The Virginia gubernatorial election, race for governor, took place on November 2, 2021. Voters could choose between three candidates: Terry McAuliffe, democrat and former VA governor from 2014-2018, Glenn Youngkin, republican and successful businessman, or Princess Blanding, an independent from the Libertarian Party. 

The final tabulation of votes resulted in a republican victory, with Youngkin taking 50.9% compared to McAuliffe’s 48.4%, and Blanding’s 0.7%.

Virginia, as well as the rest of the nation, closely watched the results of this election because it could have the power to influence midterm elections next year. Those elections will determine if the Democratic party will maintain their majorities in the US Senate and House of Representatives. This republican victory signaled to President Joe Biden that his agenda needs to “produce for the American people,” sooner than later while the government remains unified.

Education proved to be a major talking point throughout the campaigning process for both McAuliffe and Youngkin. They had differing views on the involvement of parents within school systems; this includes the question of whether or not mask and vaccine mandates are applicable in schools and what curriculum is acceptable to teach. 

After Youngkin’s election success, here is what Virginia students and teachers should expect:

According to his campaign website, Youngkin is prepared to enact a three-step plan in order to raise school standards and accountability. First, he wants to pass an executive order returning education to the pre-McAuliffe era, meaning that he wants to set high standards for schools. Second, he plans to protect advanced math classes because it is a crucial subject for the future of our economy. Finally, he wants to “refocus on the fundamentals of reading, writing, and math.”
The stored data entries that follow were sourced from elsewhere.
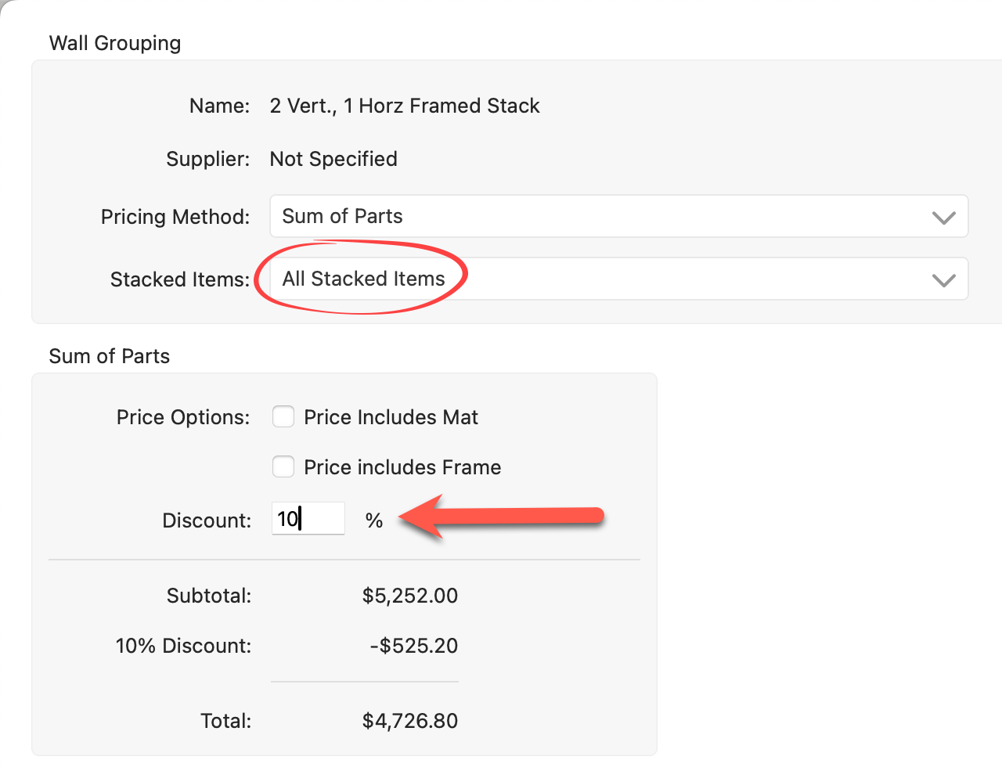Image resolution: width=1002 pixels, height=778 pixels.
Task: Open the All Stacked Items dropdown
Action: click(618, 279)
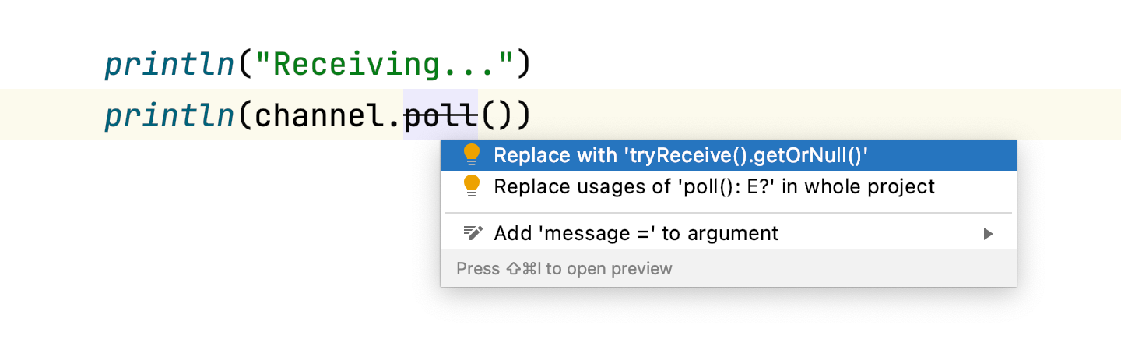Click the lightbulb beside 'Replace with tryReceive'
This screenshot has width=1121, height=343.
(472, 156)
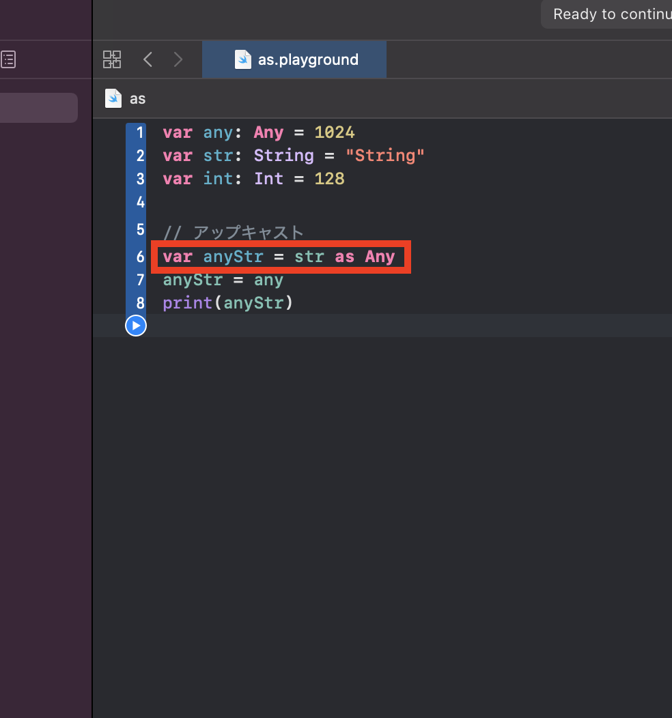Click line number 6 in the gutter

click(x=140, y=257)
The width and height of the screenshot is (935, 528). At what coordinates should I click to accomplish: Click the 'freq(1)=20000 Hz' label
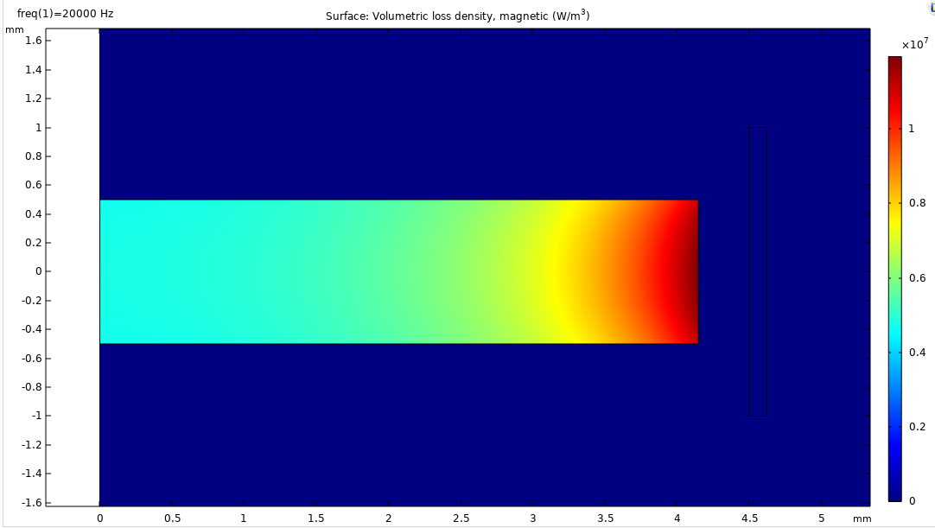coord(65,14)
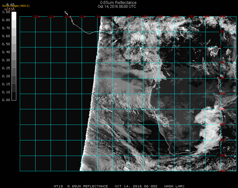Click the 10S latitude label
This screenshot has height=188, width=238.
(x=222, y=78)
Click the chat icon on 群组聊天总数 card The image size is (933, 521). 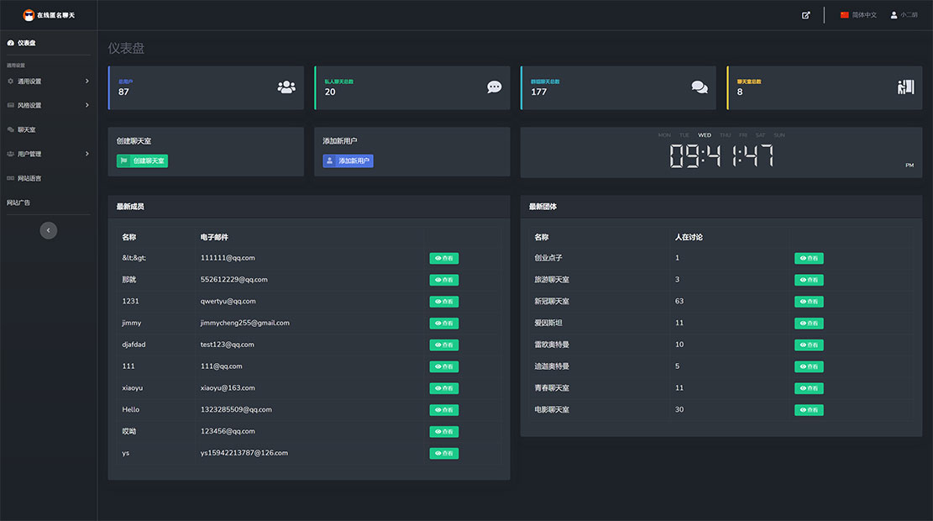point(700,87)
His other missions regarding education include “teach[ing] kids how to think, not what to think” by removing Critical Race Theory. CRT refers to the idea of systematic racism and perceives U.S. History through a racist lens. Eliminating this from the curriculum would prevent the positive reputation of the United States from being tarnished, choosing to exclude the harmful means by which we originally claimed the land and have run the country. This could impact the range of historical events history teachers can discuss and the literature available for English teachers to read. Although Critical Race Theory is not a part of the Virginia Standards of Learning, Youngkin feels that it is still present within schools. 15 other states have passed bills against teaching CRT; it is possible that Virginia could be next. 

Courtesy of

In terms of increased school funding, Youngkin has made several claims about his future plans. He would like to increase the number of all-year Governor’s schools available, add 20 additional charter schools, and rebuild crumbling education buildings. Making more school initiatives is another tactic he is willing to try in order to make Virginia education the best in the country. Also, according to the Washington Post, he is committed to investing at least $100 million to increase teacher salaries and $200 million for emergency school infrastructure upgrades. 

His response to the pandemic in schools is to keep them open. Another virtual year is not an option and schools should remain in session five days a week. In regards to enforcing masks in school, Youngkin believes that it should be up to parents rather than school districts. The same goes for vaccinations. 

As any state shifts from democratic to republican leadership, change is expected. Education is no exception to these changes. Time will tell as to whether or not Youngkin’s proposed policies will be introduced or if they were just used for campaign leverage.